**What to work on**
Find each line in the items below that contains the word "button" and copy those lines. Case counts.

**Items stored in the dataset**
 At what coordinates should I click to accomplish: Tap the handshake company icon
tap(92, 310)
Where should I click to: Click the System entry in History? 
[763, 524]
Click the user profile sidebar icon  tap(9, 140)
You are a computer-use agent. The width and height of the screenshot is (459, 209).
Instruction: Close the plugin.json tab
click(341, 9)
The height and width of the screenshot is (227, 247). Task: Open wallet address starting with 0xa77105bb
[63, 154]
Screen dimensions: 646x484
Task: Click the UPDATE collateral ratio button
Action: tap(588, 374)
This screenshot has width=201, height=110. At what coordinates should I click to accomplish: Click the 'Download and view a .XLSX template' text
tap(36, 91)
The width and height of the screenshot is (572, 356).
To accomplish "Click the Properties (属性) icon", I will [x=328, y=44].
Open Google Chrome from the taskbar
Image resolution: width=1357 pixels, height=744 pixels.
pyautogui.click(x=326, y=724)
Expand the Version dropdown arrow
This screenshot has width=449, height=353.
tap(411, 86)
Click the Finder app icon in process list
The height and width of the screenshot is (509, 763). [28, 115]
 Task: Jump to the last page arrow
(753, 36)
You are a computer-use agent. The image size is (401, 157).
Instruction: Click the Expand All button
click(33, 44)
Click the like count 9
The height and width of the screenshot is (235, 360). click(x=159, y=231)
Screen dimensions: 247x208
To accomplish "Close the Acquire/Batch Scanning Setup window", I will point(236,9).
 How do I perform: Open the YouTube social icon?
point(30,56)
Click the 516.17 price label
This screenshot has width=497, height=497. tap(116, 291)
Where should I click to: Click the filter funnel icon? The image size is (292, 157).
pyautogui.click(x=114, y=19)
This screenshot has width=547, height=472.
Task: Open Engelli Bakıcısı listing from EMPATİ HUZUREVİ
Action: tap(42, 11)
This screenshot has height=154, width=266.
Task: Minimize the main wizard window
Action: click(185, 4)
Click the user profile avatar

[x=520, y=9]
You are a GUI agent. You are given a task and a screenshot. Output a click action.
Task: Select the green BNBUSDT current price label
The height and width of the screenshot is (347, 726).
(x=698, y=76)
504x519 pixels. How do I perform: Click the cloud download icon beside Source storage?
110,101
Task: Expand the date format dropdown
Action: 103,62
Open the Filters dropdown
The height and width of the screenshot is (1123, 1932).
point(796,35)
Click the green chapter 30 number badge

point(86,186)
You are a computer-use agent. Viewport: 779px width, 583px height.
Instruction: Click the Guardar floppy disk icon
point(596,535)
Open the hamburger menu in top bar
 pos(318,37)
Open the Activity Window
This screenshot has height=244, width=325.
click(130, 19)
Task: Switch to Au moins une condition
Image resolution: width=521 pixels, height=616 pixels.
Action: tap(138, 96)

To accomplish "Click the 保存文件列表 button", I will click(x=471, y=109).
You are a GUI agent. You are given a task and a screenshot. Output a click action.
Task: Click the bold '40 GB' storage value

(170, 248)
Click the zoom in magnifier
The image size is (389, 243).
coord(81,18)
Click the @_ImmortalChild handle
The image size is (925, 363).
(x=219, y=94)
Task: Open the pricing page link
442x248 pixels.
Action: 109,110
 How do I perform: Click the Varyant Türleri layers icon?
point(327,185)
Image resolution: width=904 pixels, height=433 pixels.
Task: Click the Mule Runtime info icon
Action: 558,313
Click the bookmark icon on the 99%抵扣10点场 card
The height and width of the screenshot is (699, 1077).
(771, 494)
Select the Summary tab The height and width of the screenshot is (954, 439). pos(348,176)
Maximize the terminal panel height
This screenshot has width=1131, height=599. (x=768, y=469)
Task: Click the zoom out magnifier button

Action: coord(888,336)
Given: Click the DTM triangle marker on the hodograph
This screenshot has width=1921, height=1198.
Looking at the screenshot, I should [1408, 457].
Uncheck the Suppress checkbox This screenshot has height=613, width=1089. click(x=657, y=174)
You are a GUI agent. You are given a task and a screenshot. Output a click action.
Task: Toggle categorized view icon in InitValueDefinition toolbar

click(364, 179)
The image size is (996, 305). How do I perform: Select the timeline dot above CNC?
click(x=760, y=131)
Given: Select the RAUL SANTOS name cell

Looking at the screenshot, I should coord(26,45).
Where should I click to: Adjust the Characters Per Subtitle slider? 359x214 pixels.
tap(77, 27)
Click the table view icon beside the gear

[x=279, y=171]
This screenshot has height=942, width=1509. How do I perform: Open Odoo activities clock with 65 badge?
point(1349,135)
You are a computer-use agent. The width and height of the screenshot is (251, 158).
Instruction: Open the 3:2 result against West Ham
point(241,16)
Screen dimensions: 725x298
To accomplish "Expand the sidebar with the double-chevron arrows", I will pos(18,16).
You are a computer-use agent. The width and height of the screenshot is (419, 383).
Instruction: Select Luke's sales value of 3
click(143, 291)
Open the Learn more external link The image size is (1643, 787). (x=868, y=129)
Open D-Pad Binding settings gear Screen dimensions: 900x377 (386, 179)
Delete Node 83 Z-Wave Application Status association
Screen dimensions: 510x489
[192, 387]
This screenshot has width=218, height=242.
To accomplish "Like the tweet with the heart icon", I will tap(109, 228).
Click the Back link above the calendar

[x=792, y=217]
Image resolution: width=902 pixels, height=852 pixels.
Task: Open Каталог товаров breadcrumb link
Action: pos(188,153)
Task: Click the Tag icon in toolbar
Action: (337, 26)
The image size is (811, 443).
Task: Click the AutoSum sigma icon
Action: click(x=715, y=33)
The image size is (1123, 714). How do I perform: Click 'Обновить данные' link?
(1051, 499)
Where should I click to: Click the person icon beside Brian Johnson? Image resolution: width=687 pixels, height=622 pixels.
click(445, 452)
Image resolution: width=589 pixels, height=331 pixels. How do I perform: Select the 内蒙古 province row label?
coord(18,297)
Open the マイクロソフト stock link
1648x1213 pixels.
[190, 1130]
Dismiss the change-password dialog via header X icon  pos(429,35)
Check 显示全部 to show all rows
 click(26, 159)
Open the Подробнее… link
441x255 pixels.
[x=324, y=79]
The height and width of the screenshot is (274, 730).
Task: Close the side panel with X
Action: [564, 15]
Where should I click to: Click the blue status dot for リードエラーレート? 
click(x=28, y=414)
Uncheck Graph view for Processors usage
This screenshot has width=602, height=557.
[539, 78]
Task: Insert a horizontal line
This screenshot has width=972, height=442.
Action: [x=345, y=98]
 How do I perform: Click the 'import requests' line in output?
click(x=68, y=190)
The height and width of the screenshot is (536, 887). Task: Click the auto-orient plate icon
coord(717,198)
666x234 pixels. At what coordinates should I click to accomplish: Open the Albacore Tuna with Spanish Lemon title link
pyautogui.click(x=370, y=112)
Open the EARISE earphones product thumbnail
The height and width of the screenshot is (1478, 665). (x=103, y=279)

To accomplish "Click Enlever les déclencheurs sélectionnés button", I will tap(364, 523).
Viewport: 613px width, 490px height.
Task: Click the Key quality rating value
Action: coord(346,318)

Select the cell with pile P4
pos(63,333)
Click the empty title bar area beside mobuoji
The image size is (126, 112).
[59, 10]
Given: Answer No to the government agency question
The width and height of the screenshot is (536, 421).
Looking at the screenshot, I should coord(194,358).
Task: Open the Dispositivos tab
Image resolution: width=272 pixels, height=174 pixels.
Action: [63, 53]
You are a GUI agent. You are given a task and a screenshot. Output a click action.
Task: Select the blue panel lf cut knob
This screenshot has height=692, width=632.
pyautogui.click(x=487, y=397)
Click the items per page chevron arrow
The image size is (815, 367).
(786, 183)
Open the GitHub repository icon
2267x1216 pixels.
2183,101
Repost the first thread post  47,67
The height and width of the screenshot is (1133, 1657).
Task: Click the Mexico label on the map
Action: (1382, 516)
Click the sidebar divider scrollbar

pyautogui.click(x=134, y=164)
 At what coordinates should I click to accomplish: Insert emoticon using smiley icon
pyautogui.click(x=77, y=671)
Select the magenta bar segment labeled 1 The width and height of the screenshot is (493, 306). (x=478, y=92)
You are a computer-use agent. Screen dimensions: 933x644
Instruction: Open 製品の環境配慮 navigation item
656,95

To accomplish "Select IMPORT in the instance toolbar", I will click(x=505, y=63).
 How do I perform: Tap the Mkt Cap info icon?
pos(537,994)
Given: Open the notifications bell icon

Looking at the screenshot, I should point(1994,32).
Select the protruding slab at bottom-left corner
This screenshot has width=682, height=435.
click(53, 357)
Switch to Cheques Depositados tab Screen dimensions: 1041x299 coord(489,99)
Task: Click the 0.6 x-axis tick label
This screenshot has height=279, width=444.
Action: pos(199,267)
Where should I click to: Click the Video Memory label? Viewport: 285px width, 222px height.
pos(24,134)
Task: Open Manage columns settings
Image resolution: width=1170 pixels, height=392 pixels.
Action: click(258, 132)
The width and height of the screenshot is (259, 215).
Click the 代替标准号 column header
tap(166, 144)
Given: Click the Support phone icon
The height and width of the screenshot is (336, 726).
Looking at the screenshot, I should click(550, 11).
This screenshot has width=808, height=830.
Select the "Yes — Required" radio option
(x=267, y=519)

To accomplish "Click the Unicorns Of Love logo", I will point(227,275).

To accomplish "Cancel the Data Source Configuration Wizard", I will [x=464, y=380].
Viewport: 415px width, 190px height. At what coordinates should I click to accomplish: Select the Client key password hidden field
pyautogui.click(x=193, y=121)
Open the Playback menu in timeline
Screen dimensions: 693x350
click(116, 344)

**Answer to the problem**
Task: Click the UPDATE collateral ratio button
Instruction: Click the Expand All button
To accomplish "Click the 保存文件列表 button", I will click(x=471, y=109).
Task: Click the zoom out magnifier button
To accomplish "Click Enlever les déclencheurs sélectionnés button", I will tap(364, 523).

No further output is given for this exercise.